Saturday 12 June 2010

First eucalyptus roof goes up















This is the old distillery - the alambique. Jamie thinks it burned down after a heavy drinking session, evidenced by the charred tiles and debris we discovered when clearing it out. Or maybe it was the trail of empties that meander over the land, outwards from the distillery, where the local spirits were concocted.

The point is, it's a ruin, a fine ruin at that: complete dry stane structure (no mortar), deftly integrated to the bedrock protruding along the hillside.

After the Romanians, Galegos and English cleared innumerable tonnes of earth during our Mega May workfest we decided it was time to think about the roof. Manuel has worked with locally grown eucalyptus for over 30 years. He's the only one I have found around this area who is willing to work with this imported species. (Clearly eucalyptus is a problem from many points of view, something I need to research more and write about later, but I like the idea of taking it out of the hillsides, using it in our buildings, planting in native oaks and chestnut in its place).

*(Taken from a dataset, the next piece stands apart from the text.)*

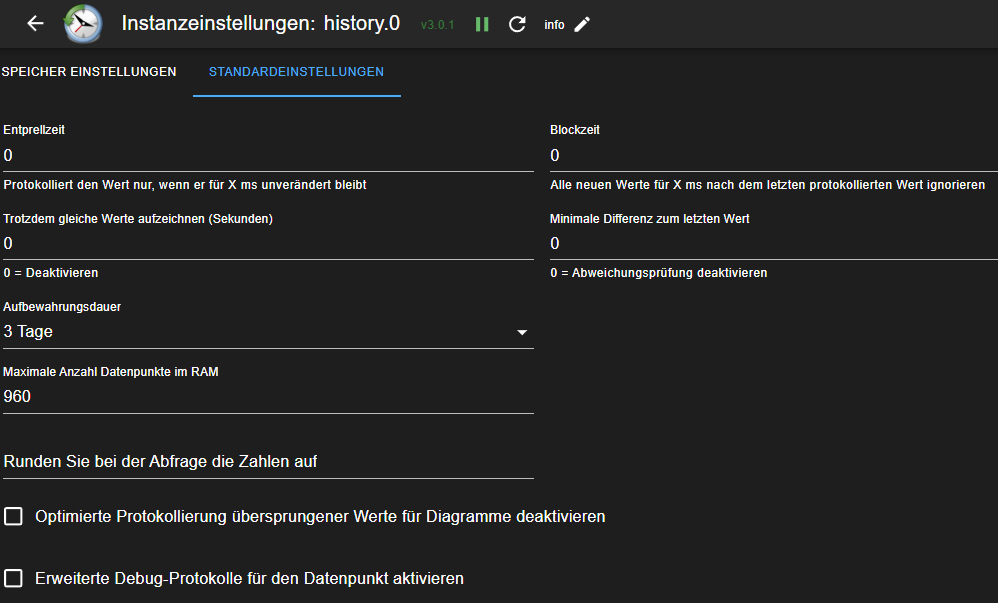
Task: Click the history adapter clock logo
Action: (83, 24)
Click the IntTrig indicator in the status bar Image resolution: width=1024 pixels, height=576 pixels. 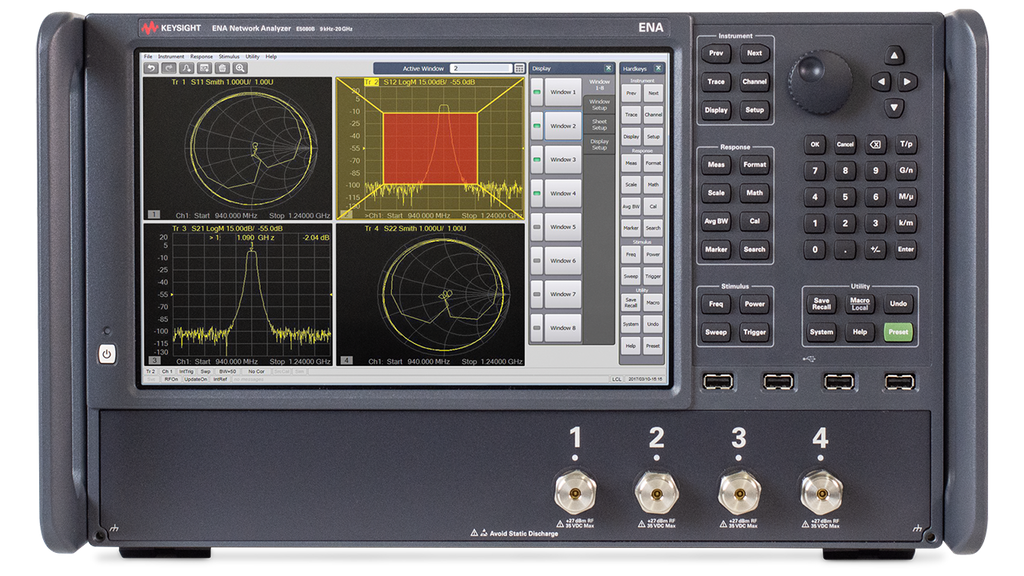188,370
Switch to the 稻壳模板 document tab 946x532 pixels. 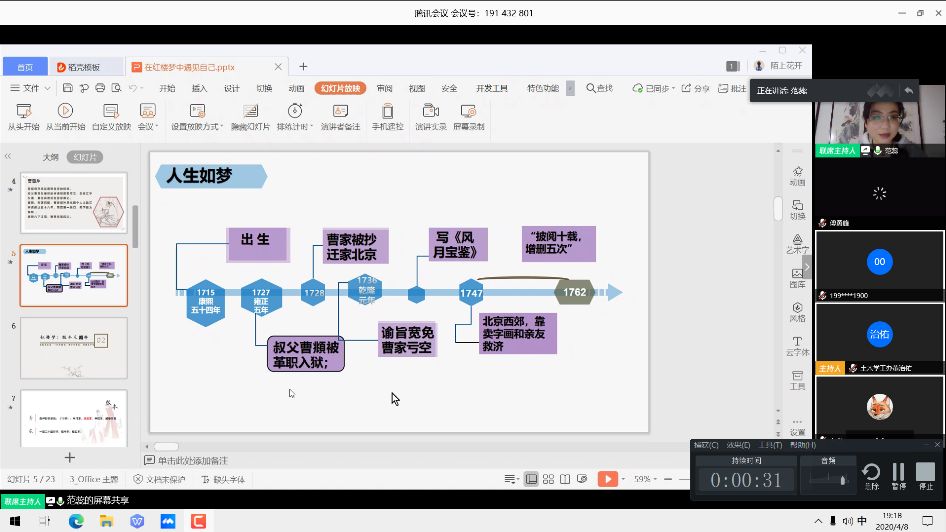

These are massive beams: 30x20cm x 6m length. The wood is still green / wet, so it's mighty heavy. We moved it onto the land between six of us, with metal bars and ropes and lots of groaning. Nikita managed to avoid this toiling using school as an excuse... shows the scale of pieces.

A temporary stucture was built on scaffolding in the building and the beams manouvered into place. Amazing. Within half an hour these monsteres were fitted in place. Don't worry about the collapsing walls around them, Manuel assured me, you deal with that later...

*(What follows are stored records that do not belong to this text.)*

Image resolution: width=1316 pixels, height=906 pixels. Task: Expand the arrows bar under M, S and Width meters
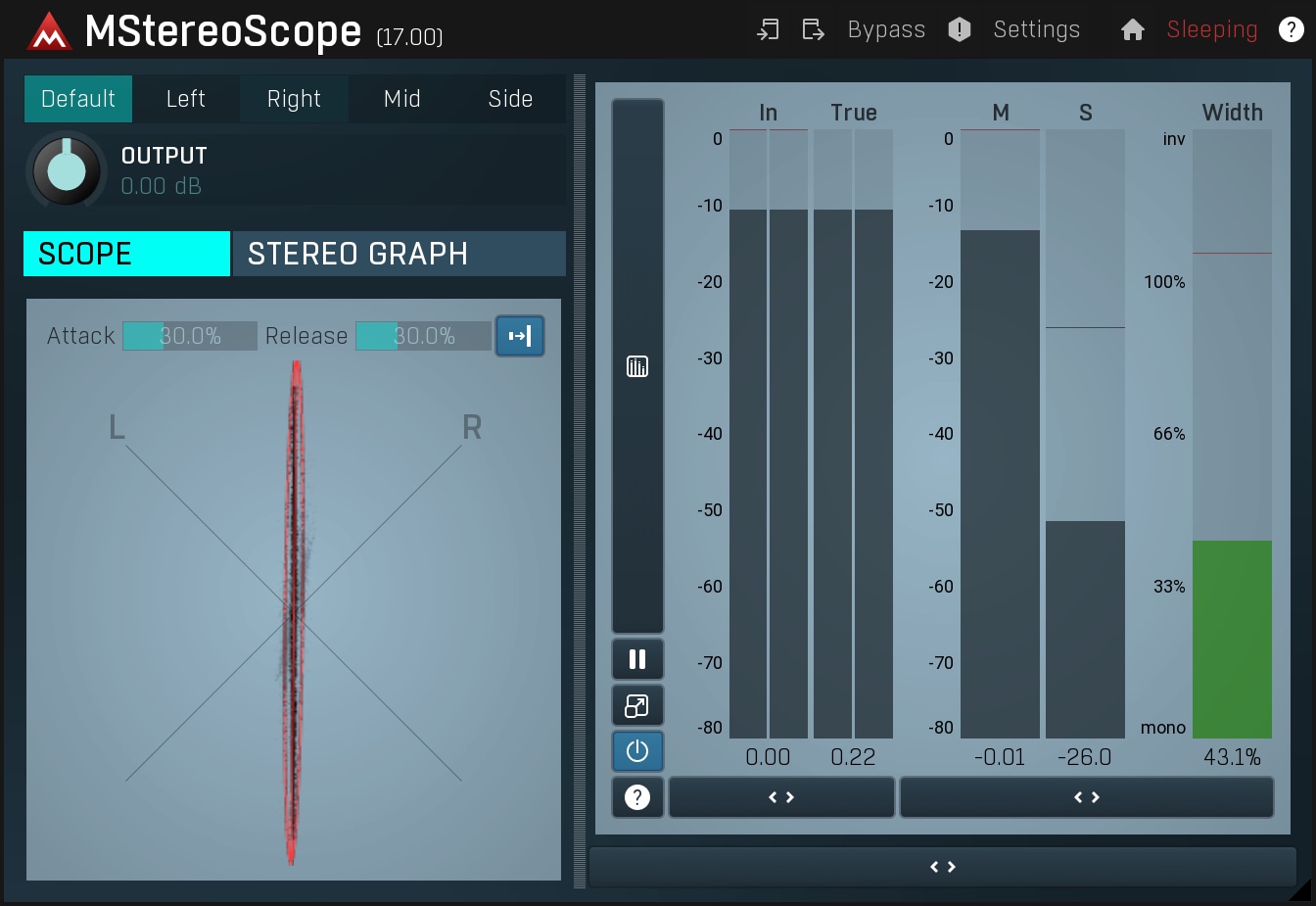coord(1087,797)
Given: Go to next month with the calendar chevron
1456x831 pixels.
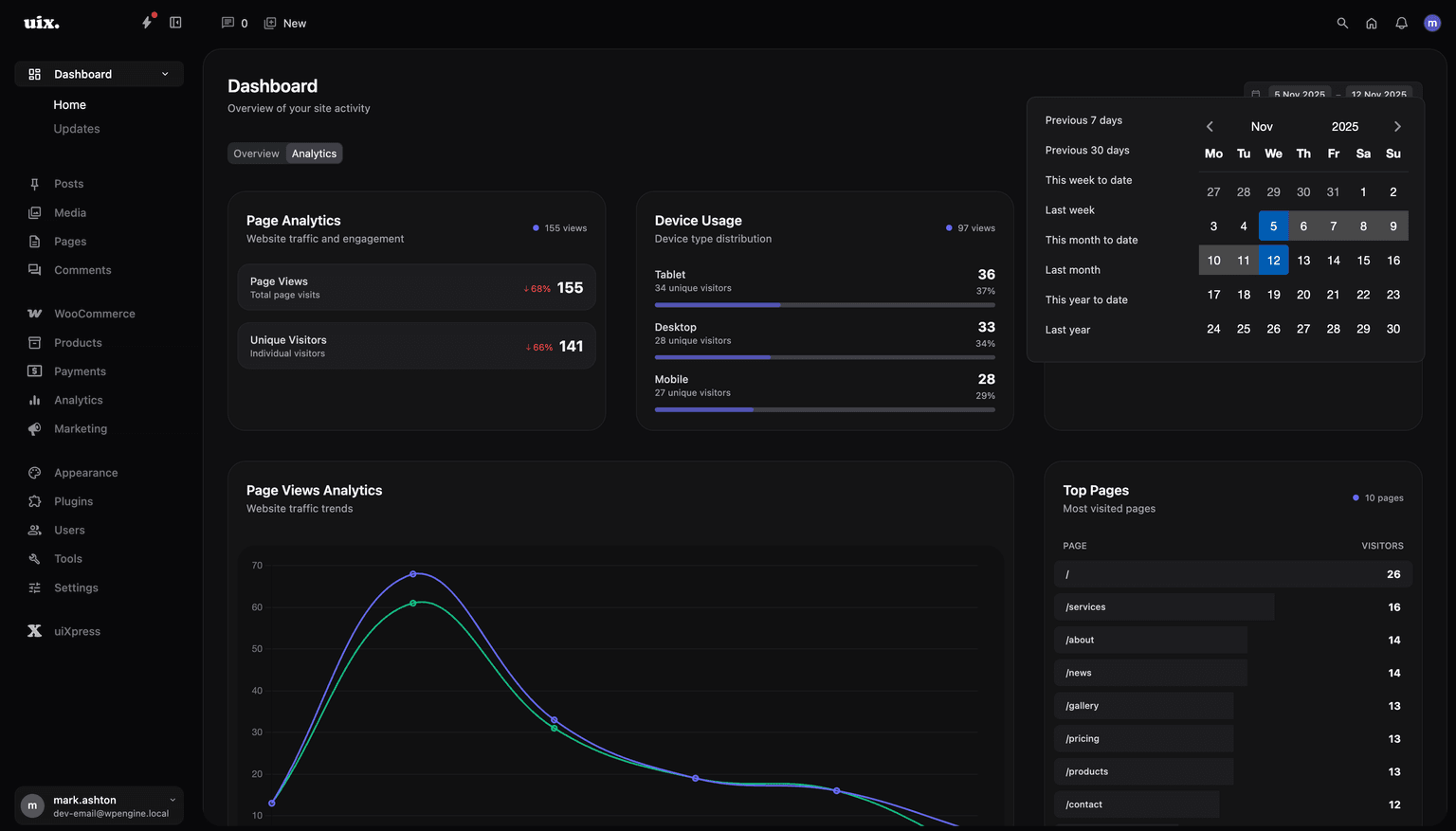Looking at the screenshot, I should (x=1397, y=125).
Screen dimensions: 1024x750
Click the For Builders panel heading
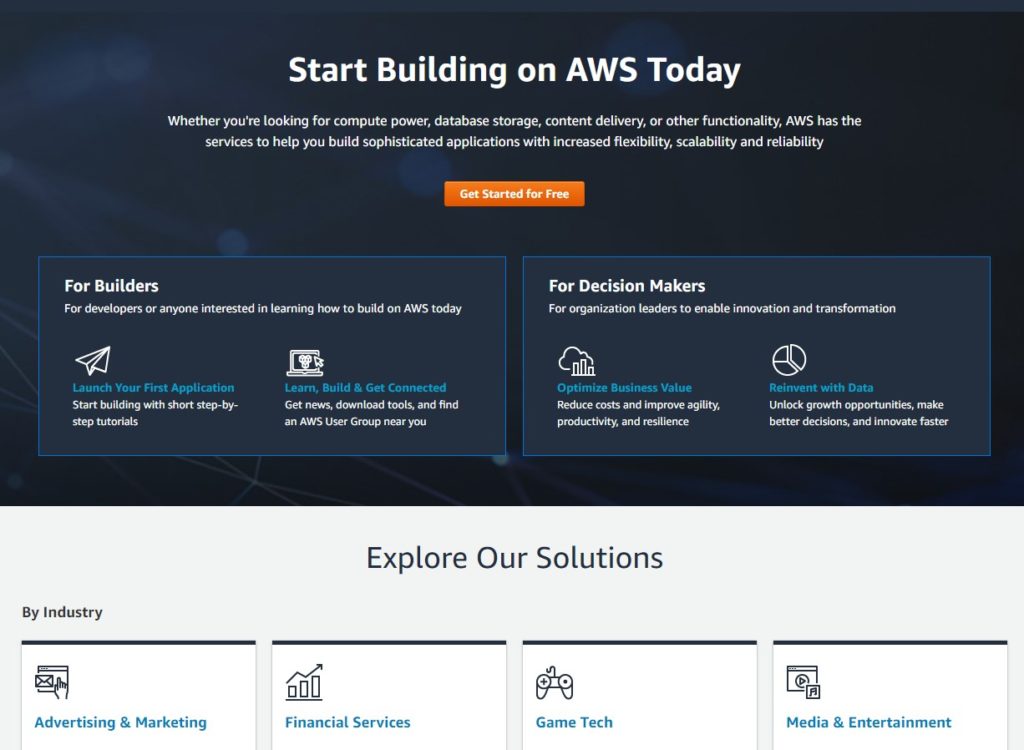112,285
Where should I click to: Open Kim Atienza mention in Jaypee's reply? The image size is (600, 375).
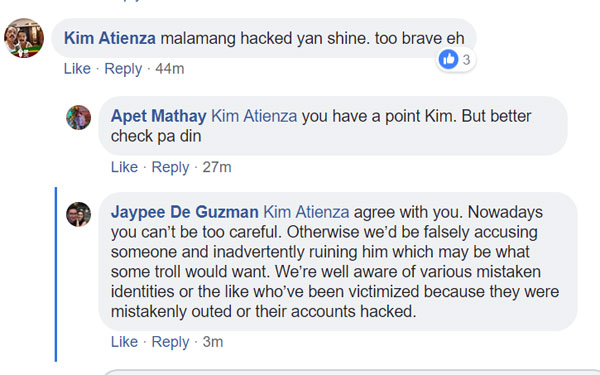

A day later the whole structure was up: beams, rafters, tile battens, v-lux window from Edinburgh we'd freecycled before we left.





When we first arrived in 2008 it was almost engulfed in brambles, see left.

Monica getting physical with the brambles (before we encountered the strimmer / technosyth)















Kira and the remains of the distillery, and granite posts for pigs and vines and drunks.

Before tiles go on we had to bring the walls up to meet the roof, so Petrush and Ilie (Team Romania) used whatever stone we could find and some hydraulic lime mortar they are good at mixing to get 'er done.















Petrush mastering his rocky skills (OK I put in a rock or two there too!). West wall, before and after.




















We hope to move into this place over the summer, while we're working on the main house; I'll need to point the walls with lime to keep wind and rain out and possible internal plaster for warmth. I think we're going to build a mezzanine floor to sleep up and leave junk down. A sink, a stove, a desk, a sofa. The front wall we'll build from timber and straw and clay. Mary and John gave us windows for each side of a door. An extension out front will create a porch area, summer sleeping pad. All for the future....









1 comment:

Miguel Ângelo Leal said...

It looks great! I'll be following the performance of your eucalyptus joists & rafters before I make a move myself ;-)
Tiles are good, but how about a green roof? Too steep for it?
Keep me posted on the progress, will drop by some day to give you a hand.
Cheers!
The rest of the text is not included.